The project is managed by the police, local council and the community as a whole. After meetings involving all three parties, the cameras were installed by the council and monitored by them. The police were called upon when their assistance was necessary and where also involved in promoting the CCTV units in local schools and youth clubs. “We don’t have the resources to enable us to police the area constantly. With the cameras they can let us know when assistance is required and t5he urgency of the situation.” (Police officer).

The community worked together with the police on the promotional visits they made. They also kept an eye on the cameras, sort of neighbour hood watch but with the CCTV.

When the CCTV was first introduced on the estate there was shown to be a significant drop in the crime rate. Over the first six months alone crime figures fell by 18%. This was very encouraging for all involved in the scheme. It seemed that things were beginning to improve on the estate. Local newspapers were to report “Woodside’s crime rate reduced. Things are on the up” (Telford Journal, 2000). But the euphoria was short lived. The cameras began to be vandalised. No sooner were they replaced than they were vandalised again. This most often was happening within the vicinity of the flats.

“they just kept smashing the cameras up. As soon as the council installed more they were smashed again. Sometimes within a couple of hours. And it was always the ones in the flats. Problem is we could keep an eye on the other cameras but people was too scared to go anywhere near them flats” (resident 2).

So whilst the crime rate was lower on the rest of the estate the rate within the area of the flats was slightly higher than original. There seemed to be a displacement effect. The CCTV blocked the opportunity for crime and therefore offenders selected a target elsewhere. In some cases this was an alternate estate. “Potential offenders are staying away from the areas with working cameras and moving on to other areas like the flats and the other estates that are around because they don’t have the CCTV yet” (police officer). So whilst the cameras prove to be successful on most areas of the estate, it was not a success for the area that most needed it.

“The whole point was to sort out them flats. Now they’re worse than ever. Waste of time and money” (resident 1).

The installation of the CCTV on the estate has been partially successful in its aims. The car parks and the back alleys have lower rates of crime. Some have argued that this is because of the introduction of the street lighting and not the cameras. They argue that the lighting can be up to four time s more effective and costs a lot less. (Nacro,2002).

But others have argued that street lighting should be used aswell as the CCTV otherwise the cameras purpose is pointless. “How can you expect CCTV to be effective if you can’t see anything in the first place?” (McLeod, 2003).

This is indeed a valid point. It would seem the cameras were most effective when used in combination with the lighting and the securing of the back alleys. It also worked well because of the commitment and support of the police, council and the community. Although the outcomes of the project were not the ones that all involved would have hoped for they do believe that it has been very worthwhile. There have not been drastic reductions to the crime rate but it is lower and that in itself is a success.

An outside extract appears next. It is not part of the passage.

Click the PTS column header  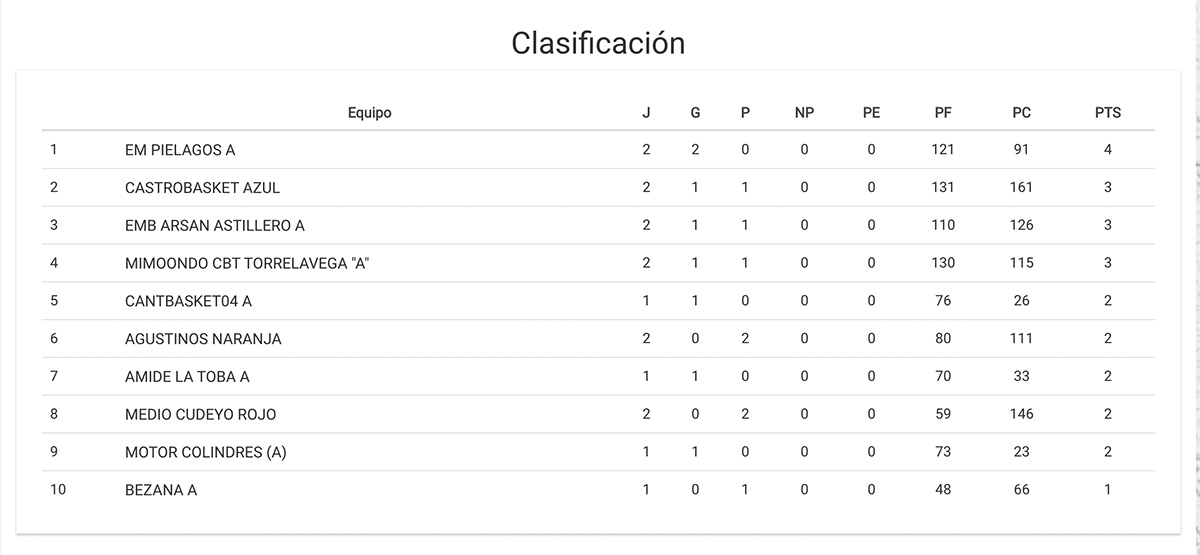[1108, 113]
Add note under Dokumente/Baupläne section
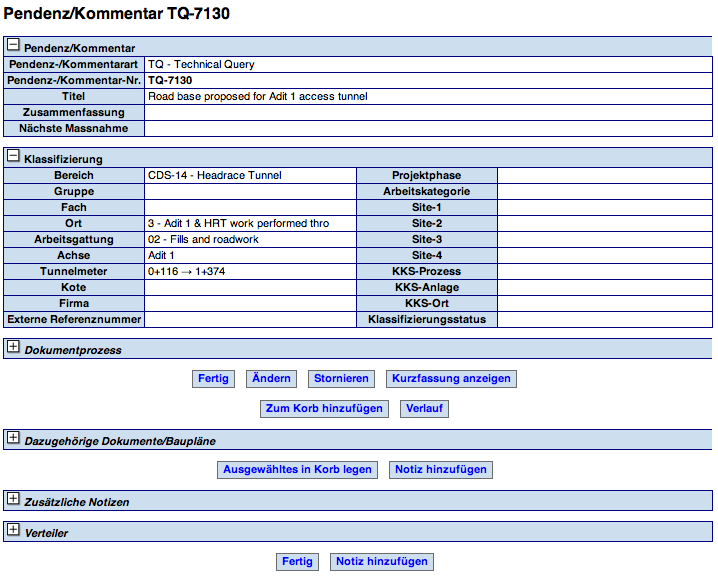Image resolution: width=718 pixels, height=578 pixels. [x=440, y=470]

The one place that it needed to be lowered and needed drastic change has gone undeterred. It has been recognised by the majority of people involved in the estate that drastic measures need to take place to have any effect on the flats and the crime rate within and around them. Meetings within the council and community are continuously on going to discuss what shall happen with them It has been suggested that the residents of the flats should be relocated and the flats themselves torn down. This originally met with conflicting views but it seems that it will be going ahead in the very near future.

It can be argued that this will no doubtedly cause a displacement effect within the surrounding areas. Especially if the residents are relocated to other estates. But only time will tell. It would of some interest to look at the effects of this at some point in the future.